==== 読む文章

奥日光は標高約1,300〜1,600mの高原エリアに位置し、都心と比べて気温が低く、夏でも比較的過ごしやすいことで知られています。「関東の冷蔵庫」と呼ばれることもあるほど涼しいイメージがあり、明治時代には各国の外交官たちが夏を過ごす避暑地として利用した歴史も残っています。近年では、自然の中で心身をリフレッシュする「クールケーション」の行き先としても人気を集めています。日帰りでも楽しめますが、見どころが点在しているため、時間に余裕があれば一泊してゆっくり巡るのもおすすめです。
東京方面からは電車やバスでもアクセスできますが、車で訪れると複数の観光スポットを効率よく巡りやすくなります。一方で、週末や連休には「いろは坂」周辺で渋滞が発生することもあるため、朝早めの出発や平日の訪問がおすすめです。標高が高いため朝晩は肌寒く感じる日もあり、薄手の羽織りがあると安心でしょう。また、紫外線対策として帽子や日焼け止めを用意し、歩きやすい靴で出かけると快適に散策を楽しめます。天候が変わりやすい季節には、折りたたみ傘やレインウェアを携帯しておくと安心です。
2. 中禅寺湖でのんびり湖畔散策
奥日光観光の起点となるのが中禅寺湖です。湖畔を吹き抜ける風は涼しく、遊覧船クルーズに乗れば、緑豊かな山々とクリアブルーの湖面を一望できます。湖畔にはカフェやお土産店も点在しているので、歩き疲れたら一休みしながらのんびり過ごすのも良いでしょう。夕暮れ時には湖面が茜色に染まる絶景が見られることもあり、写真好きの方にも人気のスポットとされています。湖畔沿いには歴史的な洋館も残されており、往時の避暑地としての雰囲気を感じながら散策できる点も魅力の一つです。かつて外国人が暮らした別荘の一部は記念公園として整備されており、当時の暮らしぶりに触れられる展示なども見どころとされています。湖を一望できるベンチも点在しているので、時間を気にせずぼんやり過ごすのもおすすめです。
散策時間の目安は約30〜60分ほど。 湖畔をゆっくり歩くだけでも爽やかな風を感じられ、時間があれば遊覧船とあわせて楽しむのもおすすめです。

========
==== 抽出データ

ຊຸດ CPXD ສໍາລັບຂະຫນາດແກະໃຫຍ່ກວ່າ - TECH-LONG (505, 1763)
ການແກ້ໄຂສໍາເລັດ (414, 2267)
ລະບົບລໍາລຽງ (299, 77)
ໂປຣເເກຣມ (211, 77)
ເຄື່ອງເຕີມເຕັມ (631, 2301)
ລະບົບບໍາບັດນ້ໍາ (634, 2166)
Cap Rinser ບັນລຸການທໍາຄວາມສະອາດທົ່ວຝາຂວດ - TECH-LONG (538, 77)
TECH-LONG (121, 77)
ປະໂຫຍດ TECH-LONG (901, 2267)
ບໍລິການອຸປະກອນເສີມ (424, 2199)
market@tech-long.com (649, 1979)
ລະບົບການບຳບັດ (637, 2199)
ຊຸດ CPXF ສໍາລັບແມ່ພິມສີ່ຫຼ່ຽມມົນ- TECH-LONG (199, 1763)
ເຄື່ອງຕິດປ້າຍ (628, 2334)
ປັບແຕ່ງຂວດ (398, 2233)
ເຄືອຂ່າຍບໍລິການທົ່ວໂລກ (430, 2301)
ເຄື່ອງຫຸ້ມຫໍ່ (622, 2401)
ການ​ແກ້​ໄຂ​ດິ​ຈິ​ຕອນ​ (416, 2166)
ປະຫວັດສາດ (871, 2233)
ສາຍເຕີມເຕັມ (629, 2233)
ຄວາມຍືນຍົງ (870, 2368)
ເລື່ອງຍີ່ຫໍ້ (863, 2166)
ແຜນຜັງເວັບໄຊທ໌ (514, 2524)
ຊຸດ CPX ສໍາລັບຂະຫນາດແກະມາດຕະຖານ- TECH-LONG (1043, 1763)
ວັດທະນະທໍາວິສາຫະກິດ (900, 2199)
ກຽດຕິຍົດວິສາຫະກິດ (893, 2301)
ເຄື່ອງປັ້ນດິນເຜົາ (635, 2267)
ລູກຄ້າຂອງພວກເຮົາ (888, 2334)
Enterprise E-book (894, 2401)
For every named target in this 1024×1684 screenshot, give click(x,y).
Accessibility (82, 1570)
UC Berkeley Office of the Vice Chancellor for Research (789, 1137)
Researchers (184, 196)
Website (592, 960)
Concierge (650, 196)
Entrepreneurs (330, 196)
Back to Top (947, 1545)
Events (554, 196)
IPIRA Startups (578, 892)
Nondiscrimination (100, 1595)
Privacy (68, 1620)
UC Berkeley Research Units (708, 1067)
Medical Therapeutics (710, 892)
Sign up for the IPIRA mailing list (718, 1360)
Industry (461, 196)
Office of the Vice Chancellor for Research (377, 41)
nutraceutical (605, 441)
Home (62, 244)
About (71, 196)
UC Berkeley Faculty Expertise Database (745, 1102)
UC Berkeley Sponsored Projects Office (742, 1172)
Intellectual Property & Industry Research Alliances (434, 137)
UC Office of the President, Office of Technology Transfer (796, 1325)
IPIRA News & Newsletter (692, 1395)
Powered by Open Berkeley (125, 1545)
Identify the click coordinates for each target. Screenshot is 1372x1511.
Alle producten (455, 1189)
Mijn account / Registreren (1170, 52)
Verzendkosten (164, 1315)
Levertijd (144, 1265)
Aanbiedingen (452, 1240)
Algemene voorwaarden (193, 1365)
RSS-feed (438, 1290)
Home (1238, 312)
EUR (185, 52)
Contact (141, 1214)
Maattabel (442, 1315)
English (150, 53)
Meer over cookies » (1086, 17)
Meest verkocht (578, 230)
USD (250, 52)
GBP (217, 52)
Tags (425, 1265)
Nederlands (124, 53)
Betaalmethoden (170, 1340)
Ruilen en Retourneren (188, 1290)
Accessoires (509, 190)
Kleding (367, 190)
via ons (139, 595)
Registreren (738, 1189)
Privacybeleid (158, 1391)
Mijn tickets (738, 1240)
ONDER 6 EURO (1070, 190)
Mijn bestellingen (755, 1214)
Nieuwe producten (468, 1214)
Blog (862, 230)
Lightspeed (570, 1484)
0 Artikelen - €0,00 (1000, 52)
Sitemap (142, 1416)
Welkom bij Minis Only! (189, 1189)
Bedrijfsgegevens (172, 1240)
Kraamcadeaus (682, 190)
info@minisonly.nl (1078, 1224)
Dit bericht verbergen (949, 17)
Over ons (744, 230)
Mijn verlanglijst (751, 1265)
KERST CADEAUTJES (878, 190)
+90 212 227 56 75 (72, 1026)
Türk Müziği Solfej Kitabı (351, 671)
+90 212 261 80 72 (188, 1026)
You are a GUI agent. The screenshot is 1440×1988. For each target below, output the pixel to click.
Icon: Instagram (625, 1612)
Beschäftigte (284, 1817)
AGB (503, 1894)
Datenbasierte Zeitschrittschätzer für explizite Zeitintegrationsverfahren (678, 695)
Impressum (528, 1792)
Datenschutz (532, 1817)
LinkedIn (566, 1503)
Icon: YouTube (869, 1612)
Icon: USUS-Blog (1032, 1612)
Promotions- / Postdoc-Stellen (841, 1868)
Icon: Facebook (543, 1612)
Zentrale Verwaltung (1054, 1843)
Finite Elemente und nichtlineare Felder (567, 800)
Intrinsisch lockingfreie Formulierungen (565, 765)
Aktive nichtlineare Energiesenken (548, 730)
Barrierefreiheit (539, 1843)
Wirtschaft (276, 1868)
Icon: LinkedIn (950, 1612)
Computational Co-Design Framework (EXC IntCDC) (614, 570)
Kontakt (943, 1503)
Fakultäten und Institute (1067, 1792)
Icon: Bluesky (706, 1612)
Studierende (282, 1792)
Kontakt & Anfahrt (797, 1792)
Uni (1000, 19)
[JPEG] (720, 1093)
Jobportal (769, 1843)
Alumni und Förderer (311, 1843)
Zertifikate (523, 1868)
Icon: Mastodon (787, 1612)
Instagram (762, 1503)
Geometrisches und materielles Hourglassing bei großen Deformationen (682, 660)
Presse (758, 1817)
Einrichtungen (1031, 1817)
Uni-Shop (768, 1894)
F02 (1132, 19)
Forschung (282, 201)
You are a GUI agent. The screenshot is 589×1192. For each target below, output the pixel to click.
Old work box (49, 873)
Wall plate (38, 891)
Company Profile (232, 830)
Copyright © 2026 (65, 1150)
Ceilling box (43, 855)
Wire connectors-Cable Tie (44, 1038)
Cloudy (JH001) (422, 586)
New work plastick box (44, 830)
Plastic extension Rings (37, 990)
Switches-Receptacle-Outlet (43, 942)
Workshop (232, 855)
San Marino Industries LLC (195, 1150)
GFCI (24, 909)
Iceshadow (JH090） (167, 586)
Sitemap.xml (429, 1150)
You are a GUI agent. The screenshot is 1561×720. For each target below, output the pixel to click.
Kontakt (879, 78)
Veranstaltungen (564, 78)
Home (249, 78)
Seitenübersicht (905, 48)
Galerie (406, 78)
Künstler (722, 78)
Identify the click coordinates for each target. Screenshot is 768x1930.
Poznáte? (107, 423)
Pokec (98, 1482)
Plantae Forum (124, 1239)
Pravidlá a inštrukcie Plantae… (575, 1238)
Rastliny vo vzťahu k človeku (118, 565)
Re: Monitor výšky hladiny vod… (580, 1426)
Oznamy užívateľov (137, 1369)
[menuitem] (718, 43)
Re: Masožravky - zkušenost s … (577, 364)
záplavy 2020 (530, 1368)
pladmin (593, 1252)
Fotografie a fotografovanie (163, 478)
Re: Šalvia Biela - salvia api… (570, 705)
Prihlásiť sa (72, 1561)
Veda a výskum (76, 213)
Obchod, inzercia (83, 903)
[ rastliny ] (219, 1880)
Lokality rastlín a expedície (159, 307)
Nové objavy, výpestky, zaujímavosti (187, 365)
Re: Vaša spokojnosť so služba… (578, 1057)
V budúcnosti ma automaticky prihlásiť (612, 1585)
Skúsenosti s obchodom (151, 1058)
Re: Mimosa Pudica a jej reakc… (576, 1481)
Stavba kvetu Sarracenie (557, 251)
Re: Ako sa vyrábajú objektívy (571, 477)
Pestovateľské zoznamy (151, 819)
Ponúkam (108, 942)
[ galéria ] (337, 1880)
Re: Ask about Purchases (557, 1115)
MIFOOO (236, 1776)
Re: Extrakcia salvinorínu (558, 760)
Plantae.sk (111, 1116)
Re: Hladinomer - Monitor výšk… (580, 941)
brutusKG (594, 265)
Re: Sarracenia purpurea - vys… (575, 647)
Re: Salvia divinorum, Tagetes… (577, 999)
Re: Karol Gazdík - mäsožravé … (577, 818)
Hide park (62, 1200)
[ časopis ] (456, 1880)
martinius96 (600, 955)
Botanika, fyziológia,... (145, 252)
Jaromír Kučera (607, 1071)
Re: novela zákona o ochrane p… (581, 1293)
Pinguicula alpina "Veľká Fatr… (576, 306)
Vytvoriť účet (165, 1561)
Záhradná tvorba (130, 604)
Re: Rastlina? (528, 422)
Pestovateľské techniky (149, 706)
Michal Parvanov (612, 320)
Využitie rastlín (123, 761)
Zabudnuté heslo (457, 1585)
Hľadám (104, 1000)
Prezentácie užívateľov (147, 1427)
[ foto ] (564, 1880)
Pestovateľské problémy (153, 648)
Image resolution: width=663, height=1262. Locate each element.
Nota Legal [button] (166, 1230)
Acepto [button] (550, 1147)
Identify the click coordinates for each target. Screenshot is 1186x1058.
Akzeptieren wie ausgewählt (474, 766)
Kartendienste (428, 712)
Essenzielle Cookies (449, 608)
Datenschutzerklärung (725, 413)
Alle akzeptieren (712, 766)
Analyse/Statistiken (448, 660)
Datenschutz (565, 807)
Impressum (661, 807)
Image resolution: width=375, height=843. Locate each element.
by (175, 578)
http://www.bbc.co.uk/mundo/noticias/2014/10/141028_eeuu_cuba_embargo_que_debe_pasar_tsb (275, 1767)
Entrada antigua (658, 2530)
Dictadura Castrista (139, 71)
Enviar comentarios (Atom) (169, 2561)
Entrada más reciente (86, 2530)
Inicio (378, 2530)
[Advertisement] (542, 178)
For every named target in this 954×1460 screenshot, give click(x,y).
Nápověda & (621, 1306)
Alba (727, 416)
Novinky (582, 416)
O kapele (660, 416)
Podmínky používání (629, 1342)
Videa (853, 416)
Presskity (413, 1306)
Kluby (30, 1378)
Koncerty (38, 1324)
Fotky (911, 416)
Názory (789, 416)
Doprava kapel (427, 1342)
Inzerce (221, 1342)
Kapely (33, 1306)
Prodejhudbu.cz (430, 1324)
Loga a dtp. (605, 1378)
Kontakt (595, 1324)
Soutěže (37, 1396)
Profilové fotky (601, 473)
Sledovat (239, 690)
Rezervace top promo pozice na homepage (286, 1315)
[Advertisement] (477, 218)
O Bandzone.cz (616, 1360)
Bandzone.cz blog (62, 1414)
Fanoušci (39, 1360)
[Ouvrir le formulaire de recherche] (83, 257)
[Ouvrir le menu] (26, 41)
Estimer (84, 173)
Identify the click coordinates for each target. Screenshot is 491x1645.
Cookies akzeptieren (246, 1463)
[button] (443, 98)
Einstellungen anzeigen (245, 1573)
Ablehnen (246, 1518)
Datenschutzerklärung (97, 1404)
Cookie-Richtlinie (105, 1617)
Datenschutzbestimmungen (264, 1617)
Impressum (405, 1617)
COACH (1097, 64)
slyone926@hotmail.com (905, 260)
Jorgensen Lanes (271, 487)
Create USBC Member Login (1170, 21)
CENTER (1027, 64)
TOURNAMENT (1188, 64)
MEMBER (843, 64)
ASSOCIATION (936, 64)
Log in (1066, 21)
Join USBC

========

指示:
• a. 奥日光の文章によると、奥日光は涼しさから何と呼ばれることがありますか。
• b. 奥日光の文章で、出かけるときに用意したり携帯したりするよう勧められている物をすべて挙げてください。
• c. 奥日光の文章を、最後の文のあとから書き継いでください。

解答:
• a. 「関東の冷蔵庫」

• b. 薄手の羽織り、帽子、日焼け止め、歩きやすい靴、折りたたみ傘、レインウェア

• c.
3. 華厳滝・竜頭ノ滝で滝の涼を感じる

中禅寺湖から少し足を延ばせば、落差約97mを誇る名瀑「華厳滝」があります。エレベーターで滝壺近くまで下りると、絶えず流れ落ちる水しぶきとともに、ひんやりとした空気を感じられるといわれています。夏場でも滝周辺だけは体感温度がぐっと下がるとされ、天然のクーラースポットとして人気です。展望台からは滝全体を見渡すこともでき、迫力ある水音とマイナスイオンをたっぷり浴びられるスポットとして紹介されることも多いようです。あわせて、清流が岩肌を滑るように流れ落ちる「竜頭ノ滝」にも立ち寄ると、渓流沿いの涼しさをより一層楽しめるでしょう。滝のそばには茶屋があり、涼を感じながらひと息つける休憩スポットとしても知られています。滝の音を聞きながら少し腰を下ろすだけでも、心が落ち着くひとときになりそうです。
見学時間の目安は30〜60分ほど。 エレベーターを利用して迫力ある滝を間近で楽しむことができ、夏でもひんやりとした空気を感じられる人気スポットです。
4. 戦場ヶ原で高原ハイキング
ラムサール条約登録湿地でもある戦場ヶ原は、木道が整備されており、初心者でも歩きやすいハイキングコースとして紹介されることが多いスポットです。視界いっぱいに広がる湿原と、遠くに望む山々の景色は開放感抜群。ただし日陰が少ないため、日焼け止めや帽子などの対策は必須です。夏場は天候が変わりやすく、突然のスコールに見舞われることもあるため、雨具の準備もあわせておすすめします。歩くペースに応じてコースの長さを調整できるので、体力や時間に合わせて無理のない範囲で楽しむと良いでしょう。早朝や夕方は比較的人も少なく、静かな湿原の景色を楽しめます。ハイキングコースは体力に合わせて選ぶことができ、初心者なら60〜90分程度でも十分に自然を満喫できます。なお、野生動物が生息するエリアでもあるため、現地の案内や注意事項を確認しながら散策すると安心です。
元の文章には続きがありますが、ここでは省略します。